Given task: Copy out every row below word for word, leaving out the pictures.

Dataset records:
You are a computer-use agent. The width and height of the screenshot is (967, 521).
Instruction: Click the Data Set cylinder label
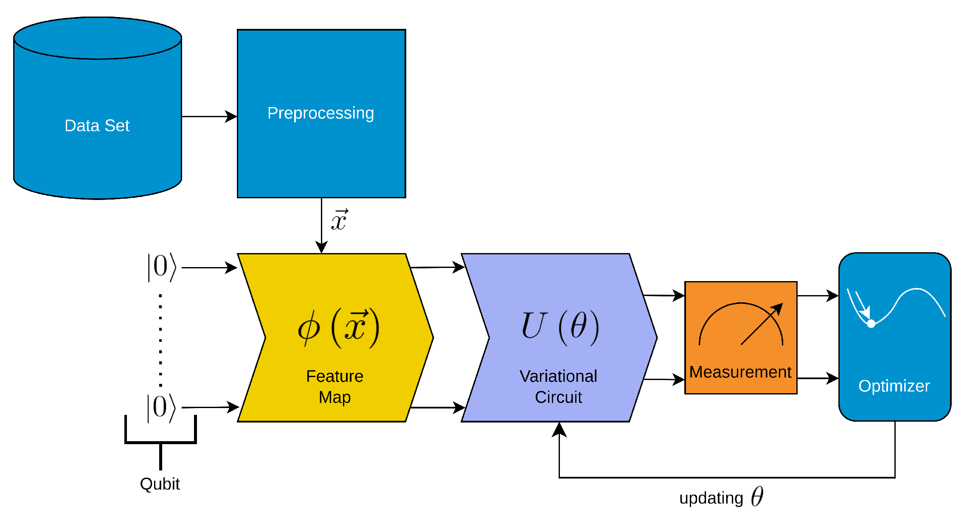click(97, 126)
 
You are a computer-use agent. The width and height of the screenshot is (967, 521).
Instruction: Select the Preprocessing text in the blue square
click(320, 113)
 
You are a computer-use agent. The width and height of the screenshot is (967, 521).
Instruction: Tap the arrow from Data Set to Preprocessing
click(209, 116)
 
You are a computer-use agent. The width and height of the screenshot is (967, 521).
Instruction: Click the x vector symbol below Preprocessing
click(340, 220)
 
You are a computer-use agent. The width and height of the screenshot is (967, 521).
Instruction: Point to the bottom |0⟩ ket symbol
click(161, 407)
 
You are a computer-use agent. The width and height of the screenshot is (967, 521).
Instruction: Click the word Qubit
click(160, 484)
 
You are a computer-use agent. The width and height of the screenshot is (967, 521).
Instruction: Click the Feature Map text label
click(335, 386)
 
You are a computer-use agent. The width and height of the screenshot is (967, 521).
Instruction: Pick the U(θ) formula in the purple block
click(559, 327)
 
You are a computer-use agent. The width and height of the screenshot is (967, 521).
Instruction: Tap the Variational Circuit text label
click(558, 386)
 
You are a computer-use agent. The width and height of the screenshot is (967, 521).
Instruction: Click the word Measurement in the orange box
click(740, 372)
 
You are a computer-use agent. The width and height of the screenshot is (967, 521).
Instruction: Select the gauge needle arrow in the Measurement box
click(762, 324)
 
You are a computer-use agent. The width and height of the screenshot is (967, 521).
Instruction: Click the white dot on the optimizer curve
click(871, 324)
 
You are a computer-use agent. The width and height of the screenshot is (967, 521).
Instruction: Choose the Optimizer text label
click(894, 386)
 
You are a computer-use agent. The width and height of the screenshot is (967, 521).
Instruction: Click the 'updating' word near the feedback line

Written reply:
You are a computer-use agent. The width and height of the screenshot is (967, 521).
Instruction: Click the Data Set cylinder label
click(97, 126)
 
You are a computer-use agent. The width and height of the screenshot is (967, 521).
Instruction: Select the Preprocessing text in the blue square
click(320, 113)
 
You are a computer-use agent. The width and height of the screenshot is (967, 521).
Instruction: Tap the arrow from Data Set to Preprocessing
click(209, 116)
 
You are a computer-use agent. The width and height of the screenshot is (967, 521).
Instruction: Click the x vector symbol below Preprocessing
click(340, 220)
 
You are a computer-use agent. The width and height of the screenshot is (967, 521).
Instruction: Point to the bottom |0⟩ ket symbol
click(161, 407)
 
You are a computer-use agent. The width and height of the screenshot is (967, 521).
Instruction: Click the word Qubit
click(160, 484)
 
You are a computer-use agent. The width and height of the screenshot is (967, 521).
Instruction: Click the Feature Map text label
click(335, 386)
 
You are a computer-use agent. The width and height of the screenshot is (967, 521).
Instruction: Pick the U(θ) formula in the purple block
click(559, 327)
 
You are a computer-use agent. The width and height of the screenshot is (967, 521).
Instruction: Tap the Variational Circuit text label
click(558, 386)
 
You are a computer-use agent. The width and height of the screenshot is (967, 521).
Instruction: Click the word Measurement in the orange box
click(740, 372)
 
You are a computer-use agent. The width and height of the screenshot is (967, 521).
Instruction: Select the gauge needle arrow in the Measurement box
click(762, 324)
 
You are a computer-use agent. The width and height of the screenshot is (967, 521).
Instruction: Click the white dot on the optimizer curve
click(871, 324)
 
You are a computer-use agent. The width and height of the screenshot is (967, 521).
Instruction: Choose the Optimizer text label
click(894, 386)
 
You are a computer-use agent. The width and height of the screenshot is (967, 521).
Instruction: Click the 'updating' word near the feedback line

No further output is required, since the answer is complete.